Celui que l’on ne présente plus est Charles Thays (1849-1934), celui qui a accomplit les projets les plus audacieux de ces riches propriétaires terriens. Arrivé en 1889, il Il fût dessinateur paysagiste de plus de 200 parcs d’estancias (entre 100 et 400 hectares de jardins), qui a également perfectionné la scientifiquement la culture de l’herbe à mate. Avec le développement et l’enrichissement des villes, il est le créateur du jardin botanique de Buenos Aires, du parc 3 de febrero de Palermo, de la Plaza del Congreso, du Parc National d’Iguazu en 1902 et des grands parcs des villes de Mendoza, Rosario, Tucuman, Salta pour ne citer qu’elles… au Chili , au Brésil et en Uruguay également. Avec Perito Moreno il fut également le créateur du mouvement scout d’Argentine.

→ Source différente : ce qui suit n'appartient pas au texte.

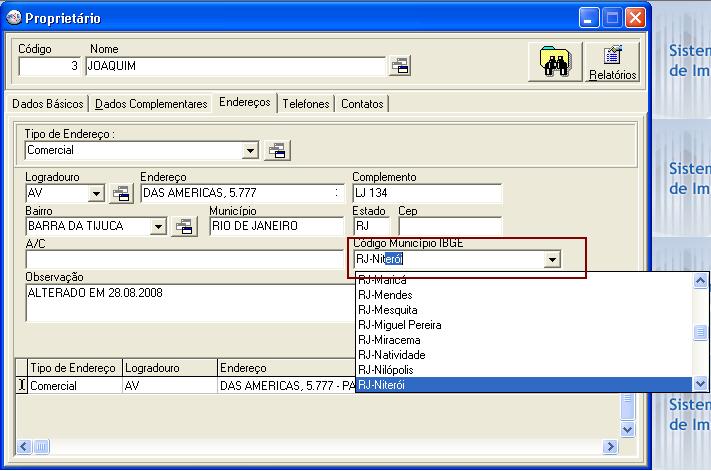Open the Contatos tab
711x471 pixels.
(361, 104)
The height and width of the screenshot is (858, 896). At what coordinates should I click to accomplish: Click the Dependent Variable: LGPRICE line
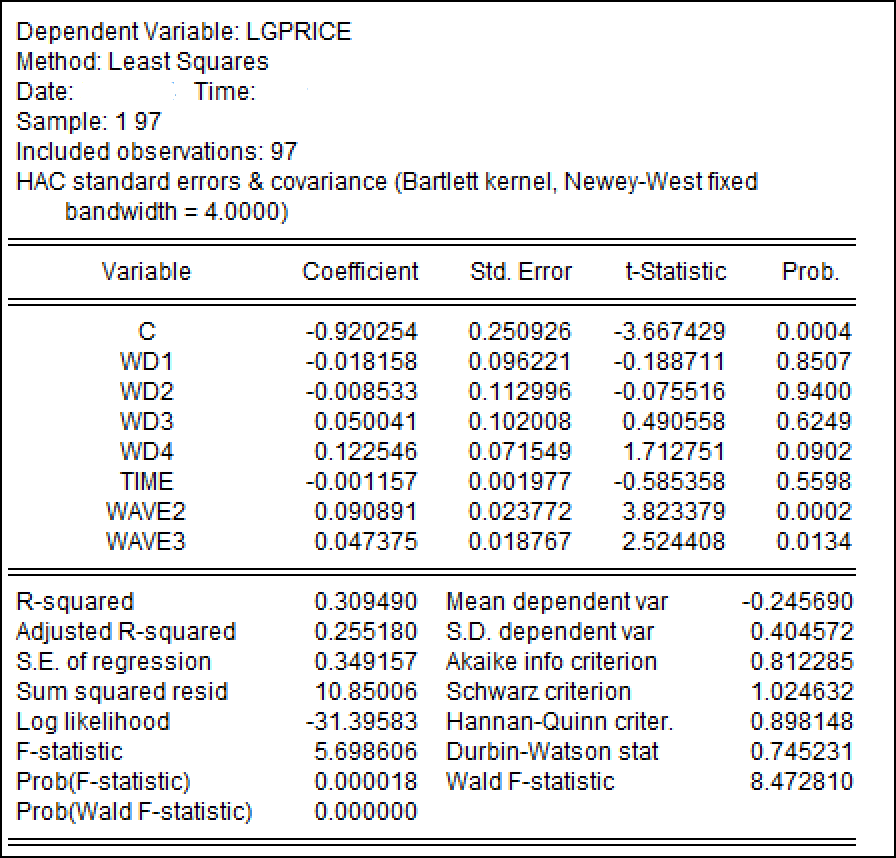click(x=184, y=32)
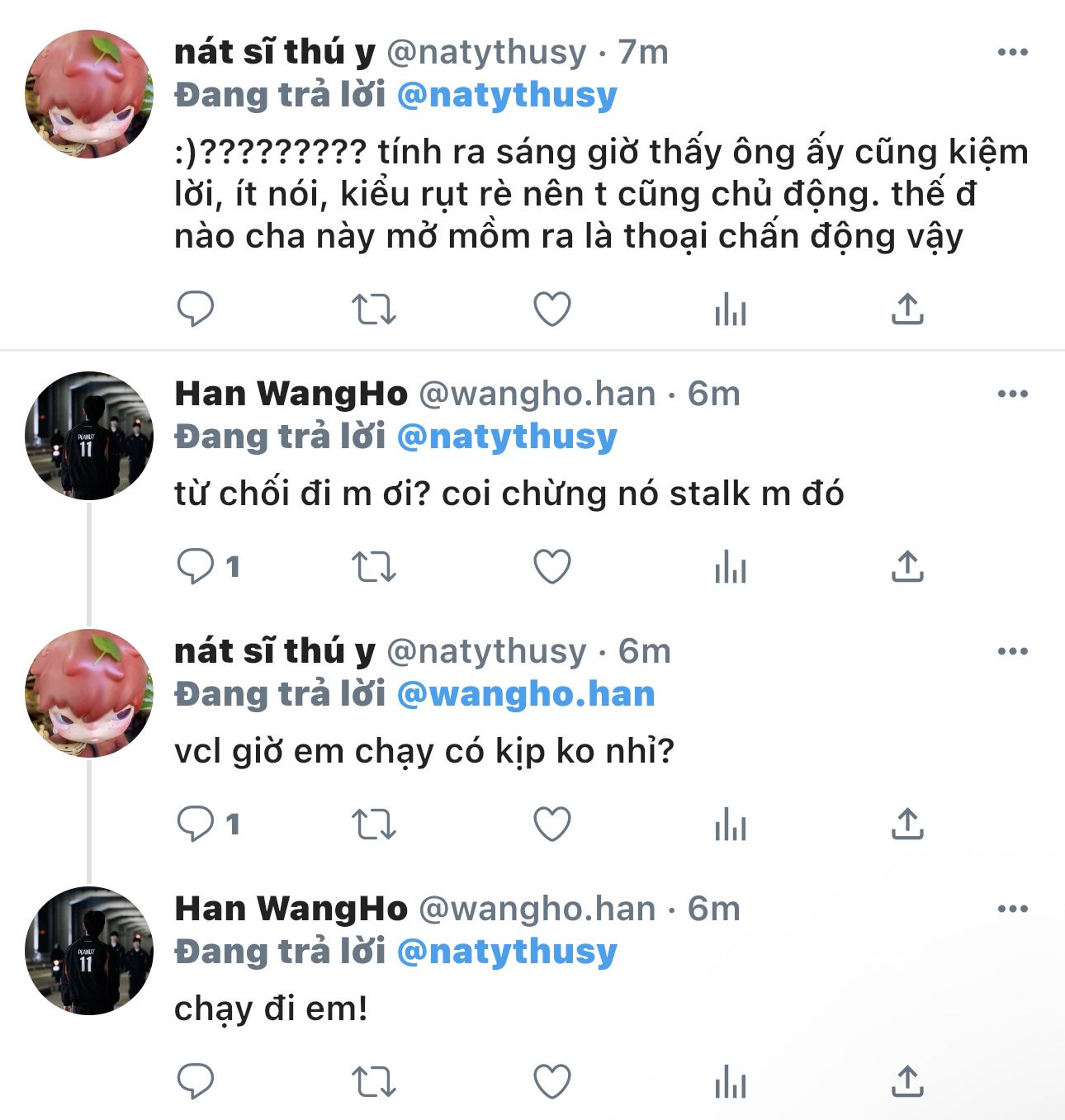The image size is (1065, 1120).
Task: Open Han WangHo profile name in second tweet
Action: click(x=291, y=395)
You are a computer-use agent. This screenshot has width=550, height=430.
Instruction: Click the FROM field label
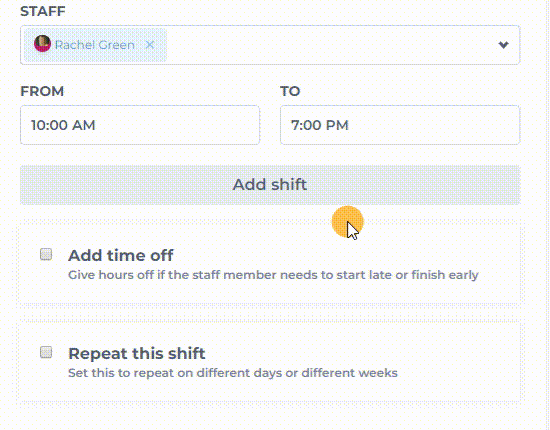(42, 91)
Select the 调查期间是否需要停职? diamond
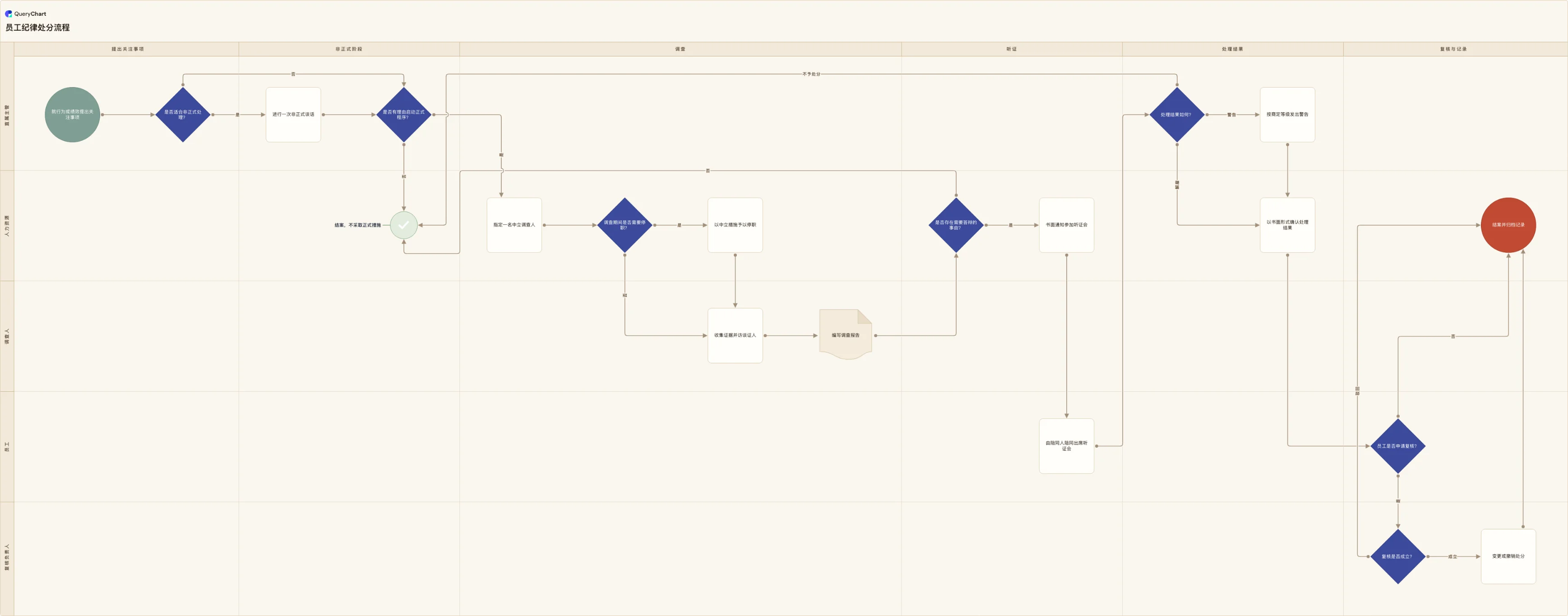1568x616 pixels. [624, 225]
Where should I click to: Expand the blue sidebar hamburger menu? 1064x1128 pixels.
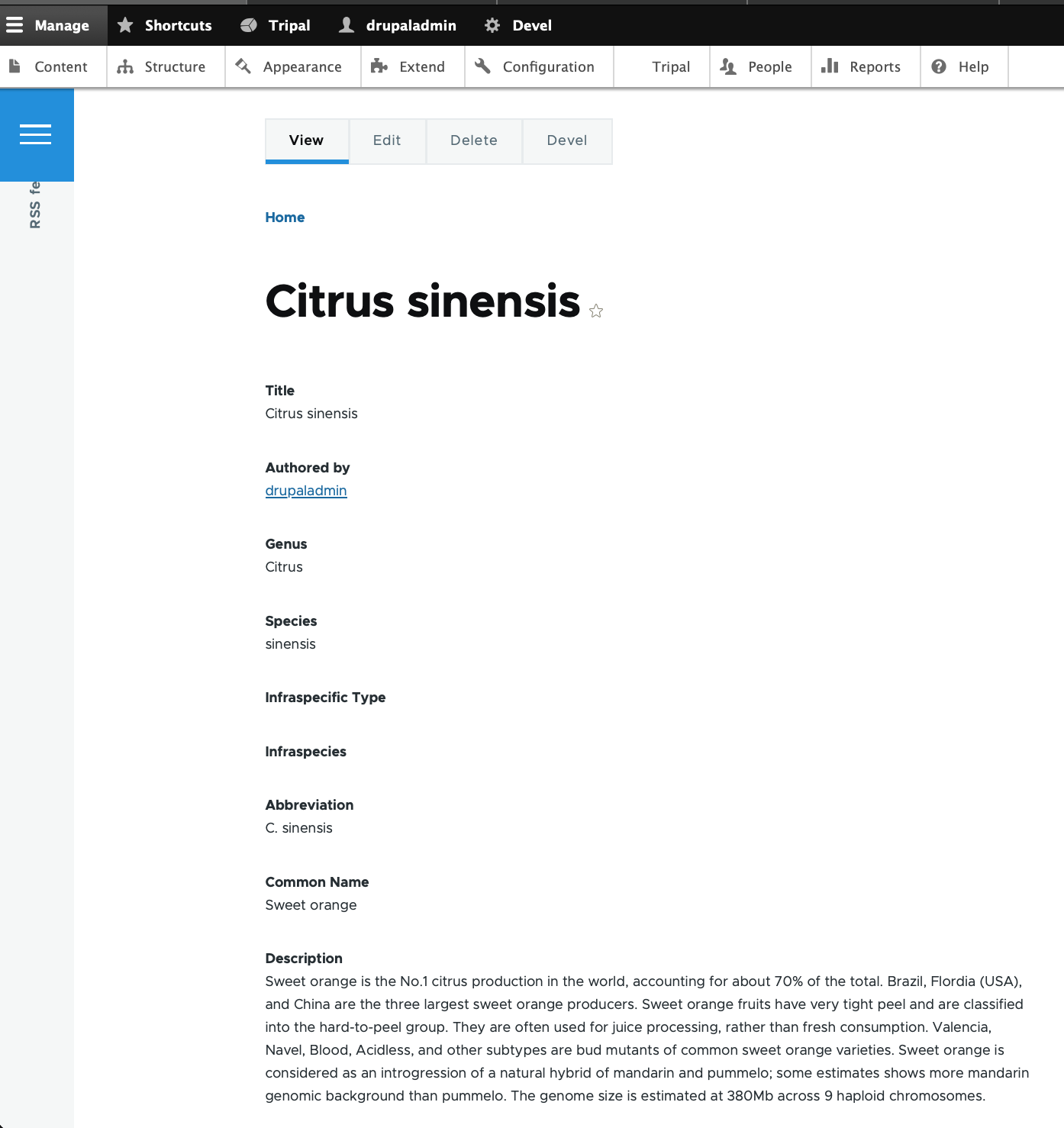click(x=36, y=134)
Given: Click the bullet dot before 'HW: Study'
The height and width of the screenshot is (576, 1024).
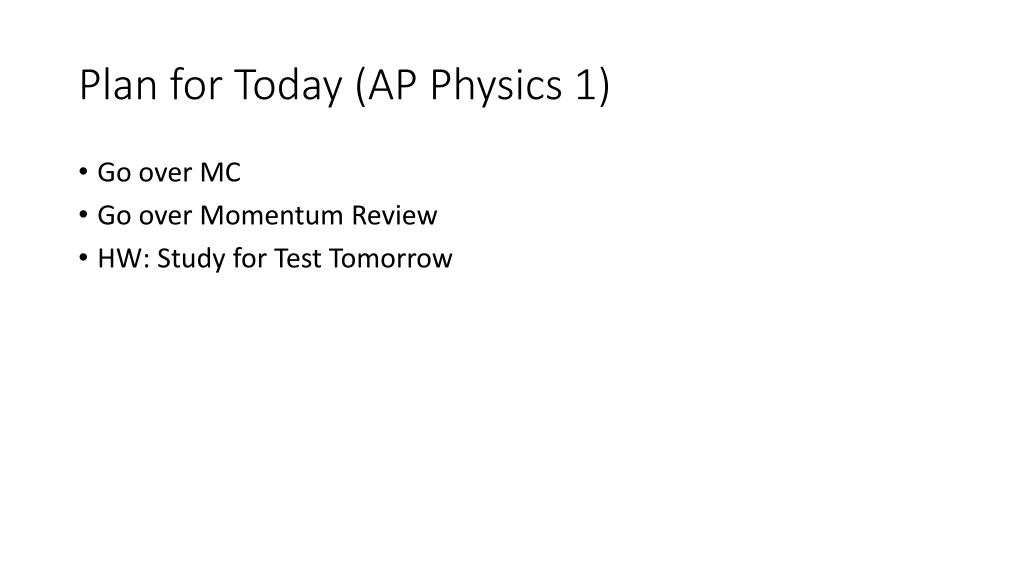Looking at the screenshot, I should pos(83,258).

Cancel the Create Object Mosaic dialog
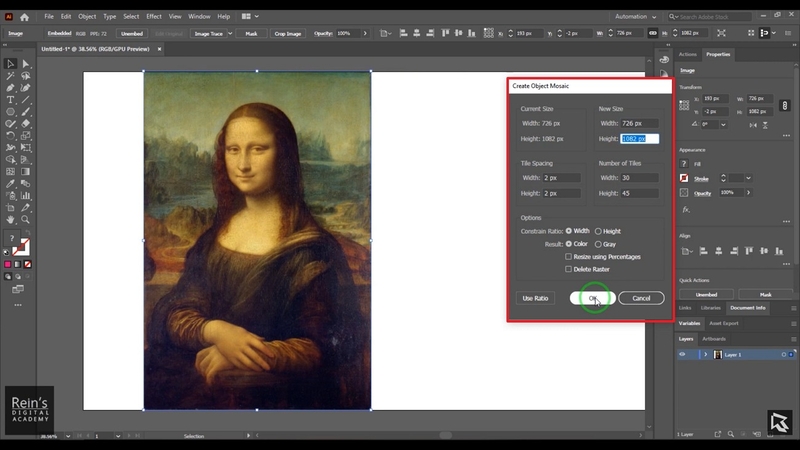click(641, 298)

> Pionnier de l’aviation, viticulteurs et colons…
Plus tard, il y aura des noms aussi illustre que Paul Castaibert qui développa la première industrie aéronautique argentine, l’architecte Pierre Benoît qui dessina notamment les plans de la villa de La Plata quand celle se convertit en capitale de la province de Buenos Aires.

On retrouve ainsi des français fondateurs et habitants de nombreuses colonies sur tout le littoral et province de Buenos Aires (Pigüe, Carlos Pelegrini, San José pour la province de Buenos Aires; Santa Ana, Yapeyu dans la Province de Corrientes; province de Santa Fé, San José, Colon, Villa Elisa à Entre Rios le long du fleuve Uruguay) et par extension dans tout le pays:
Pionniers à Esquel, viticulteurs dans la région de Mendoza (Michel Pouget), éleveurs dans la Pampa et importateur de la race charolais, fondateurs de raffinerie de sucre à Tucuman (Jean Nougues), de moulins à farine à Cordoba et Santiago del Estero (don Pedro San Germes, Pierre Saint-Germain), producteurs d’herbe à mate (Aimé Bonpland), de tabac et de bois dans la province de Misiones, agriculteurs à Entre Rios et Santa Fé, mais aussi pêcheurs sur les côtes de Patagonie…tous ces immigrants français, célèbres et anonymes ont participé au développement de cette colonie européenne.

> Le XXe siècle n’est pas exempt de candidats…
Plus tard, au cours du XXe siècle, l’Argentine verra des français venant s’installer pour différentes motivations. Globalement, on peut noter des pics d’immigration pré et post première et deuxième guerre mondiale, puis environ 150 familles pieds-noirs qui durent quitter leurs terres après l’indépendance de l’Algérie. Les gouvernements français et argentins du temps de Peron ont facilité leur venue. Et ses pionniers dans l’âme ont pu rapidement se reconstruire.
C’est un fait, même si la communauté française a largement diminué en passant de plus de 100000 à l’aube du XXe siècle (et presque 10% de la population), aujourd’hui l’Argentine compte environ 15000 français (pour 45 millions d’habitants). Chaque année encore, de nombreux français, individuellement ou en famille, choisissent l’Argentine pour concrétiser un projet de vie.